The motion for leave to amend is DENIED.

B. Plaintiffs' Motions for Reconsideration

i. Legal Standard

Although the Rules do not provide for the filing of motions for reconsideration by name, Rule 54(b) states that a court's order or other decision:

that adjudicates fewer than all the claims or the rights and liabilities of fewer than all the parties does not end the action as to any of the claims or parties and may be revised at any time before the entry of a judgment adjudicating all the claims and all the parties' rights and liabilities.
See also Shepherd v. Int'l Paper Co., 372 F.3d 326, 328 n.l (5th Cir. 2004) (recognizing that the Rules do not specifically allow motions for reconsideration). Rule 54(b) “permits the district court to reconsider and reverse its decision for any reason it deems sufficient.” Ryan v. Phillips 66, 838 Fed.Appx. 832, 836 (5th Cir. 2020) (quoting McClendon v. United States, 892 F.3d 775, 781 (5th Cir. 2018) (internal quotation marks omitted), Courts have discretion to decide whether to grant a motion for reconsideration of an interlocutory order. Deeds v. Whirlpool Corp., No. CIV. A. H-15-2208, 2017 WL 3437772, at *10 (S.D. Tex. Aug. 10, 2017), aff'd, 764 Fed.Appx. 407 (5th Cir. 2019); see also Vlasek v. Wal-Mart Stores, Inc., Civil Action No. H-07-0386, 2008 WL 167082, at *1 (S.D. Tex. Jan. 16, 2008) (“Motions to reconsider interlocutory orders are left to the court's discretion so long as not filed unreasonably late,”), Nevertheless, “[t]he court should only reconsider a prior ruling when The moving party has presented substantial reasons for reconsideration.,”' Fed. Ins. Co. v. C.D. Henderson Inc., No. A-07-CA-982-SS, 2009 WL 10670098, at *2 (Bankr.W.D.Tex. Feb. 20, 2009) (quoting Anderson v. Red River Waterway Common, 16 F.Supp.2d 682, 683 (W.D. La. 1998), aff'd, 231 F.3d 211 (5th Cir. 2000)), Drawing on the considerations underlying Rules 59 and 60, courts analyze factors such as: “(1) an intervening change in controlling law; (2) the availability of new evidence not previously available; or (3) the need to correct a clear error of law or prevent manifest injustice.” Deeds, 2017 WL 3437772, at *12; see also Washington ex rel J.W. v. Katy Indep. Sch. Dist., 403 F.Supp.3d 610, 617 (S.D. Tex. 2019).

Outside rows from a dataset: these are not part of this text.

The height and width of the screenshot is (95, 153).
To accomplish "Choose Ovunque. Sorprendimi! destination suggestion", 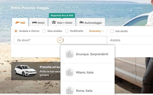I will (88, 54).
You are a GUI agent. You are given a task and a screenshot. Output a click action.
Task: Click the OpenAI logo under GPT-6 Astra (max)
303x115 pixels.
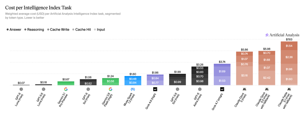coord(200,89)
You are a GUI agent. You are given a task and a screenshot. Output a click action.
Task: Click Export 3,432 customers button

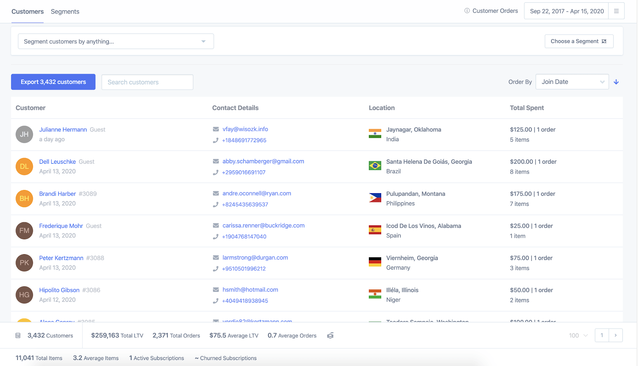tap(53, 82)
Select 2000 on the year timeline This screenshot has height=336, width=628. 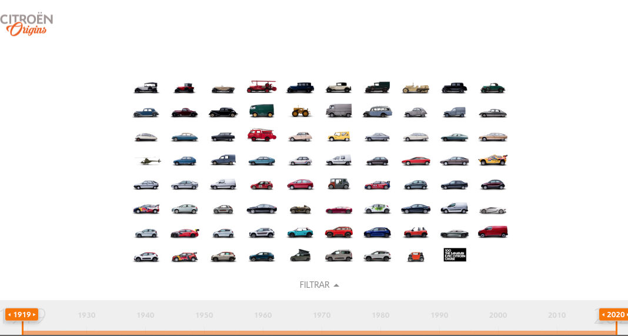pos(498,315)
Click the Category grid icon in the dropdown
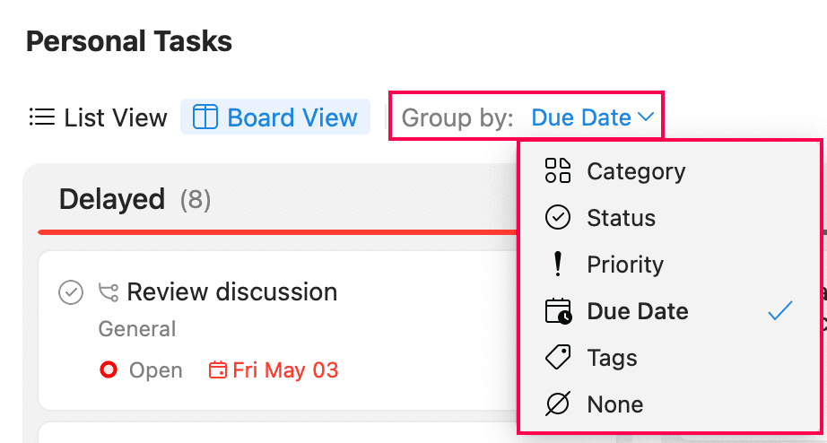 tap(558, 171)

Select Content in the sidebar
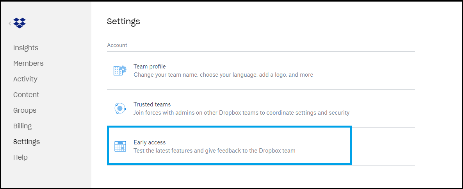26,95
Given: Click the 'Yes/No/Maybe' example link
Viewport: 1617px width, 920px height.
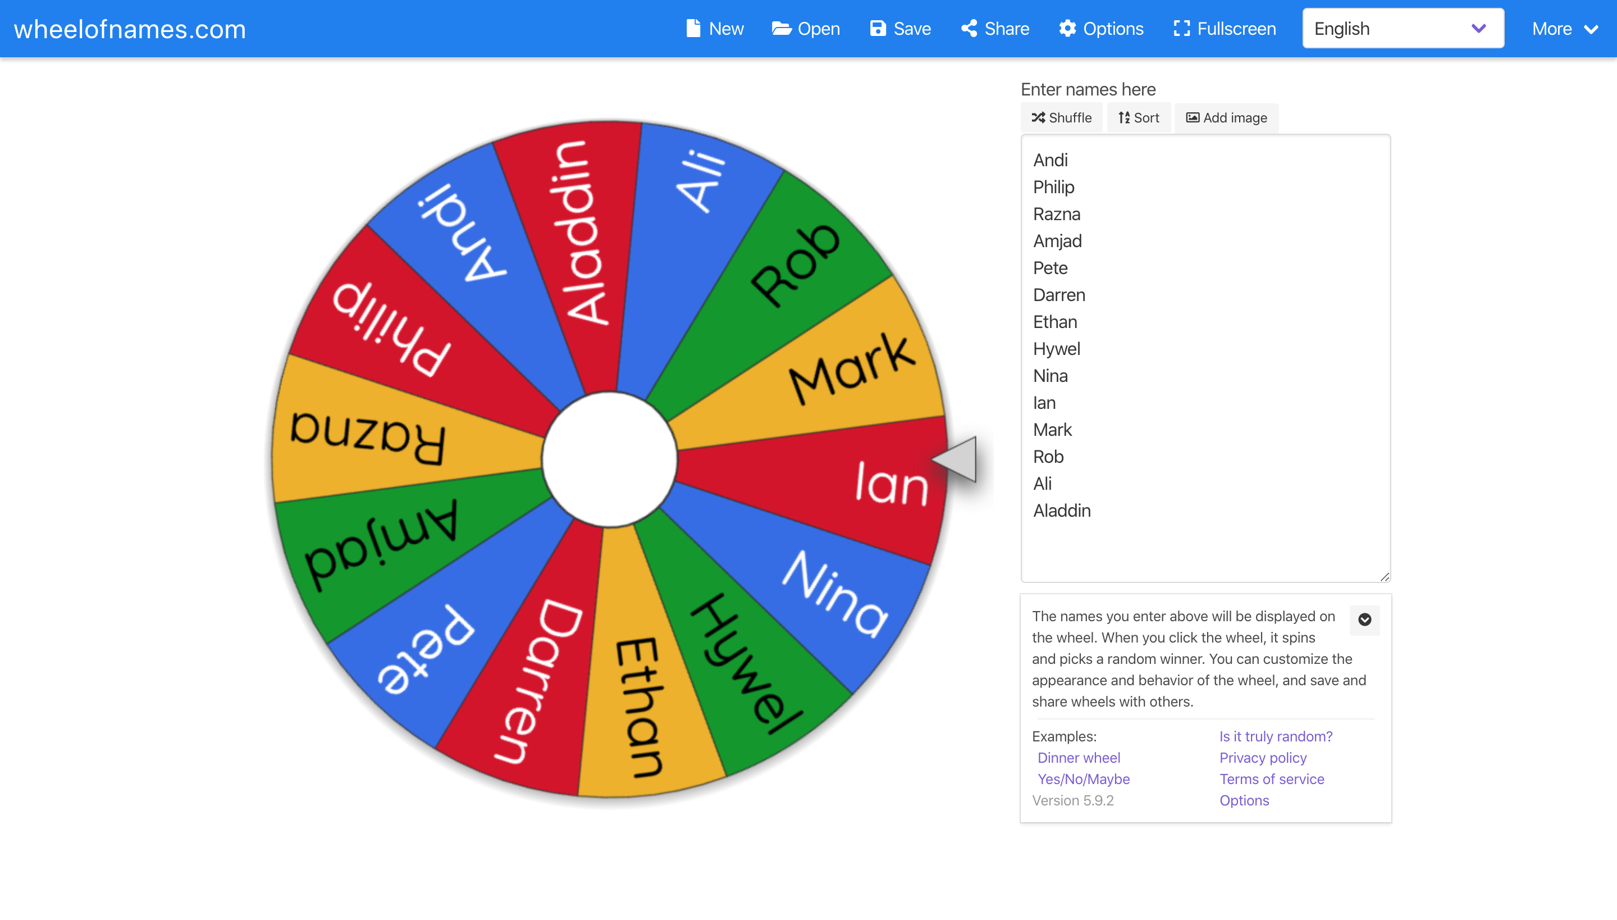Looking at the screenshot, I should 1083,779.
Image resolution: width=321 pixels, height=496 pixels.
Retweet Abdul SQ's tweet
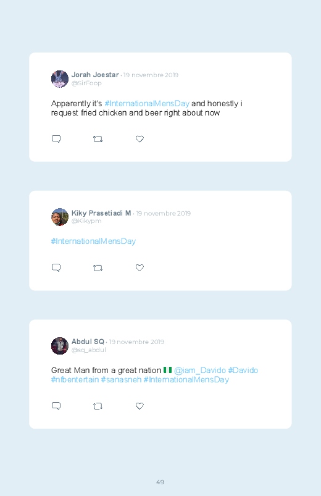98,406
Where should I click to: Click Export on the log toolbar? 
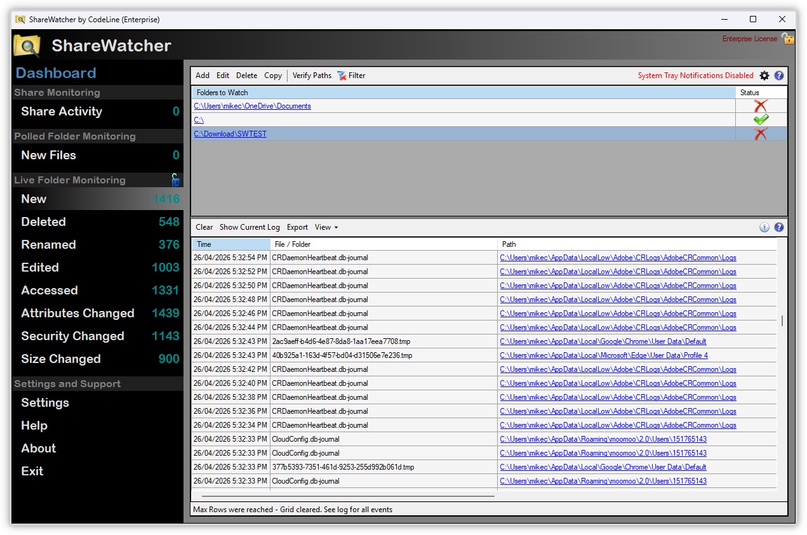(297, 227)
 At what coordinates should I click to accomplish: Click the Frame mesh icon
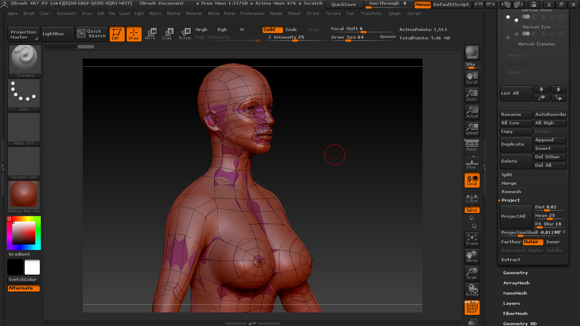tap(472, 239)
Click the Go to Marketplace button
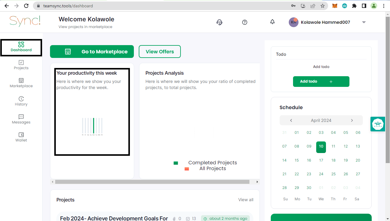 92,52

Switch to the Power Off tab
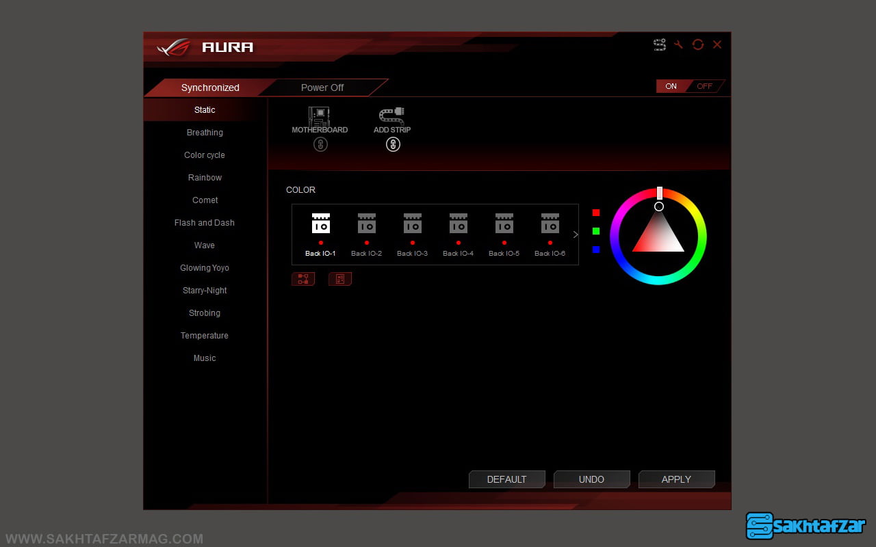click(322, 88)
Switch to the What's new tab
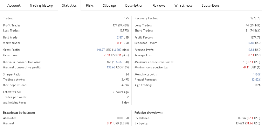The width and height of the screenshot is (262, 126). 183,5
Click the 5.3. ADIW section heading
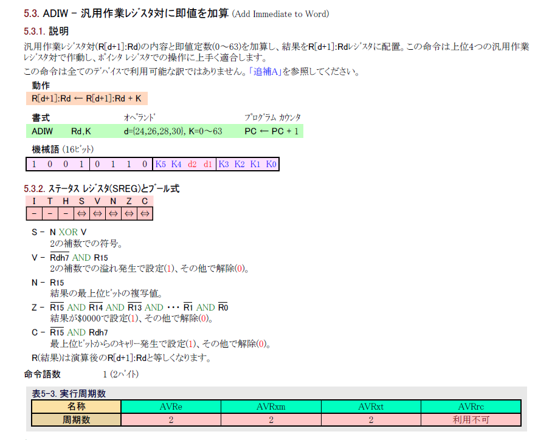Image resolution: width=552 pixels, height=440 pixels. coord(176,13)
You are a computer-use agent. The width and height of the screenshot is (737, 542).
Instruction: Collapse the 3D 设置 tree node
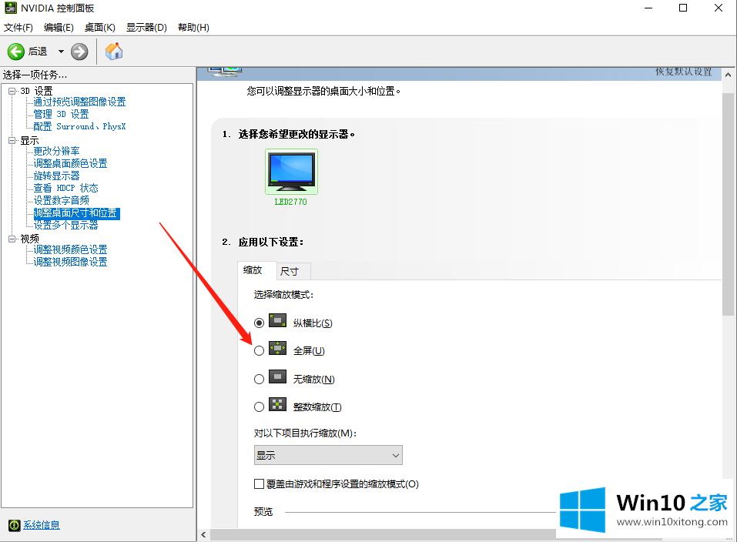(12, 91)
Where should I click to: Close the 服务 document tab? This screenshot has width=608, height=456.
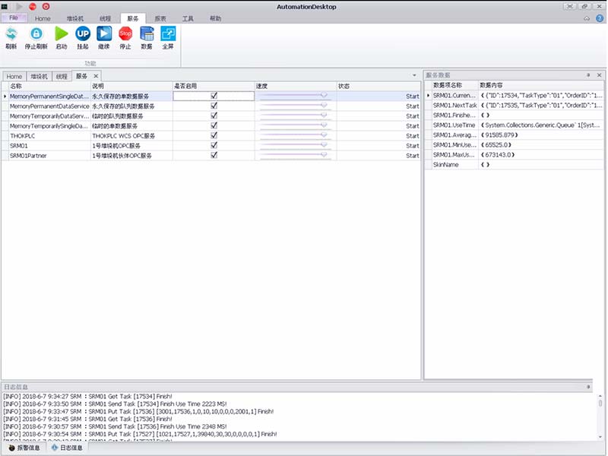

Also relevant to the undersigned's decision whether to reconsider the challenged decisions is the principle of judicial comity. “[W]hen a district judge has rendered a decision in a case, and the case is later transferred to another judge, the successor should not ordinarily overrule the earlier decision.” Perforaciones Maritimas Mexicanas S.A. de C.V. v. Seacor Holdings, Inc., Civil Action No. 4:05-cv-419, 2008 WL 7627805, at *1 (May 1, 2008) (quoting Loumar, Inc. v. Smith, 698 F.2d 759, 762 (5th Cir. 1983). “A judge should hesitate to undo his own work. Still more should he hesitate to undo the work of another judge. But until final judgment or decree there is no lack of power, and occasionally the power may properly be exercised.” Loumar, 698 F.2d at 762 (emphasis added).

ii. The Motions for Reconsideration are Untimely and the District Judge's Rulings Were Correct When they were entered.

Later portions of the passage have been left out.